▸ **PASSAGE TO READ**:
'''

First off since most people want some personal information on nominees, I
will start off with that. I can't agree more that for a position of this
magnitude that the developers should know everything they can about the
nominees.

Name: Ben Collins
Age: 26
Marital status: Married, one 2 year old (and yes, i do spend ample time
with my family :)

Current Position: UnixGroup Admin for the NASA Langley Research Center.
Our group deals mainly with the administration and support of the Unix
systems being used by the general users. I personally handle most of the
development for this group and some higher end administration tasks. There
a a few relevant projects that I am pursuing here (relevant to my
abilities as they pertain to being the Debian Project Leader) that I will
go into later in the email.

My carreer in computers started at 16 with my first job, working as a
desktop publisher in a house using Xerox 6085's (they sucked, took 15
minutes to boot and crashed more often than windows, wonder why they never
made into the mass market?). From there I started building on the very
basic programming skills I had aquired at home. By basic I really mean
BASIC, on an Apple2e with a cassette tape and 2 - 5 1/4 drives. From there
I have sought increasingly challenging positions, from ISP's to private
shops.

I will be forward and honest, I have no college education to speak of,
outside of a few course I took while in the apprenticeship at Norfolk
Naval Shipyard. The private reasons for this I wont go into. Everything I
know has been self-taught, and while not degrading a good education, I
will say that I believe a true wealth of knowledge is bread by a desire
to learn, not by a quest to simply put a degree on the wall. I have a deep
respect for any one that has the time and resources to achieve a higher
level of education and expand their knowledge base and skills, no matter
how they did it.

My personal opinions on the current Debian Project:

I have kept rather quiet during some of the heated discussions of a few
key issues that are affecting Debian right now. There are several reasons
for this. The main being that I was not versed well enough in all the
aspects involved until recently. I am not one to make judgement and speak
out about something that I don't feel I am knowledgable enough to discuss.
The other reason I will go into a little further down.

'''

(Stored data)
'''

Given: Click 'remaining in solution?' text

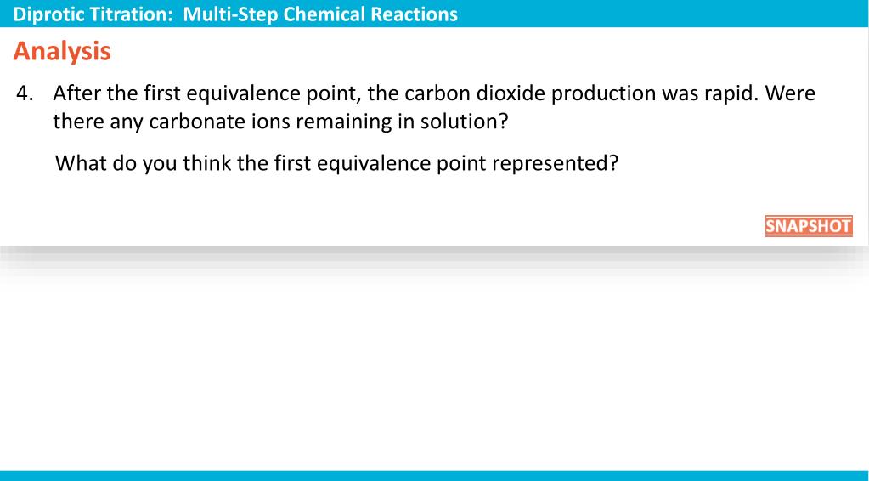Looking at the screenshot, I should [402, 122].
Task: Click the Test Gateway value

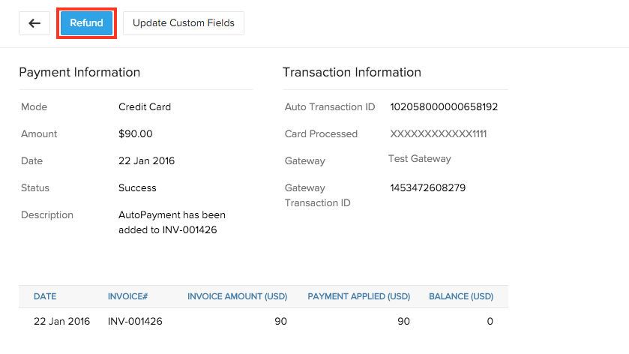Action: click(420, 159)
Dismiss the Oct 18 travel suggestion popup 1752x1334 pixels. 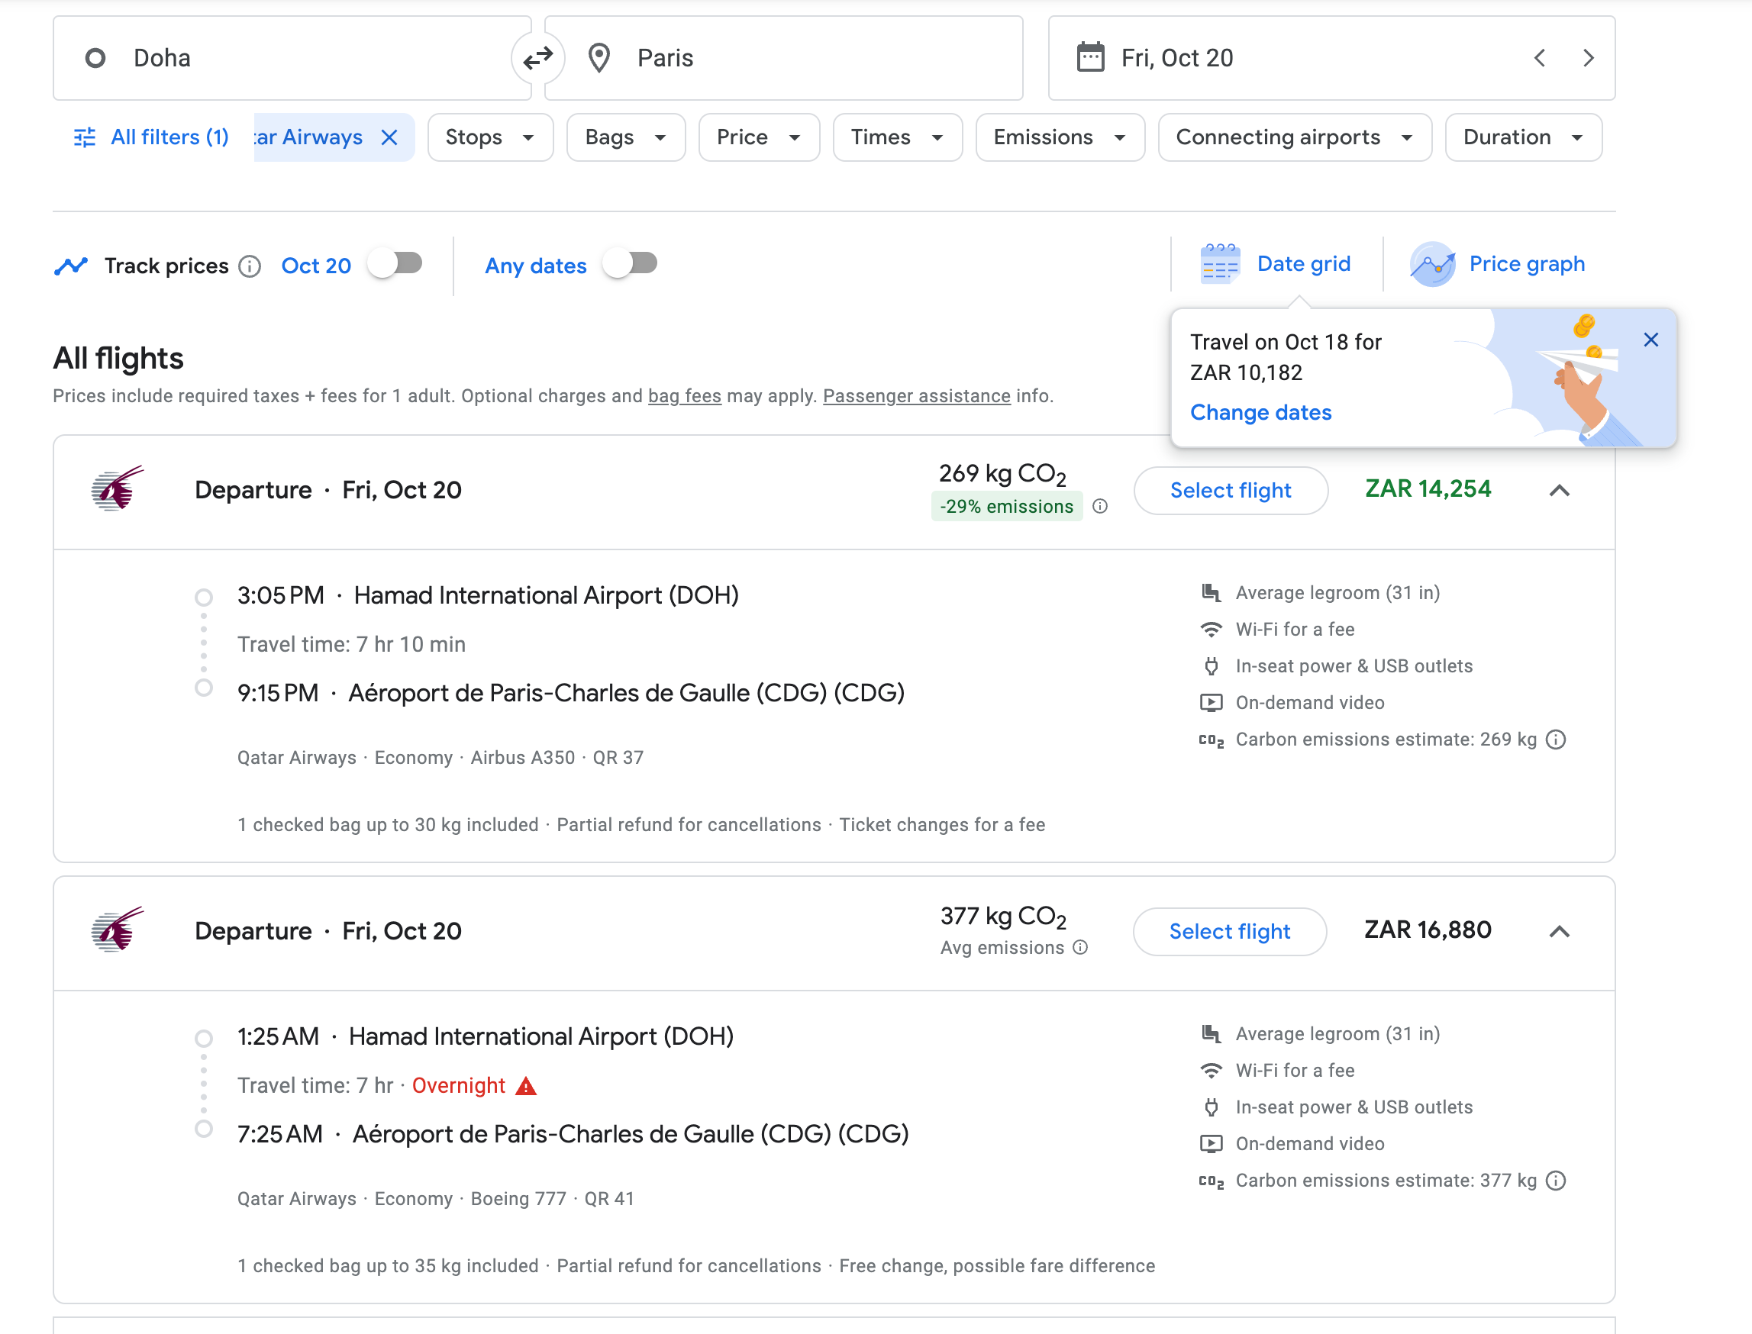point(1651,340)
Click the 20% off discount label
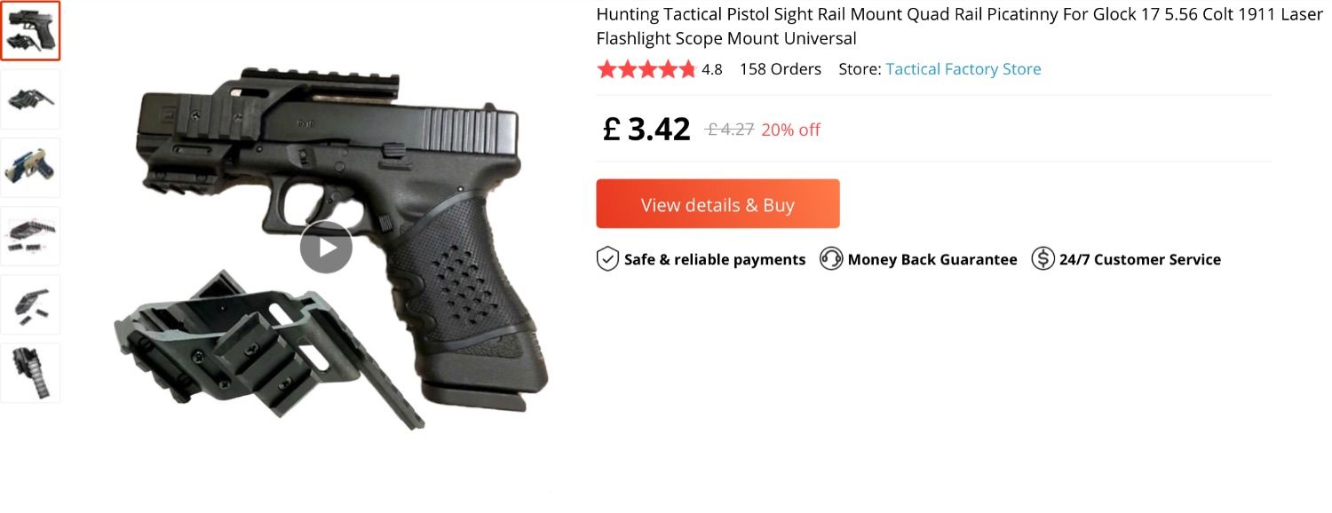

'''

▸ **EXERCISE TASK A**:
In the nominee statement, how old was Ben Collins when his career in computers began?
▸ **EXERCISE TASK B**:
Please say whether each statement agrees with the nominee statement, answering yes or no and quoting the words that decide it: (i) Ben Collins currently works at the NASA Langley Research Center. (ii) Ben Collins holds a college degree. (iii) His early programming was done in BASIC on an Apple2e.

▸ **TASK OUTPUT A**:
He was 16.

▸ **TASK OUTPUT B**:
(i) Yes: "Current Position: UnixGroup Admin for the NASA Langley Research Center."
(ii) No: "I have no college education to speak of"
(iii) Yes: "By basic I really mean BASIC, on an Apple2e with a cassette tape and 2 - 5 1/4 drives."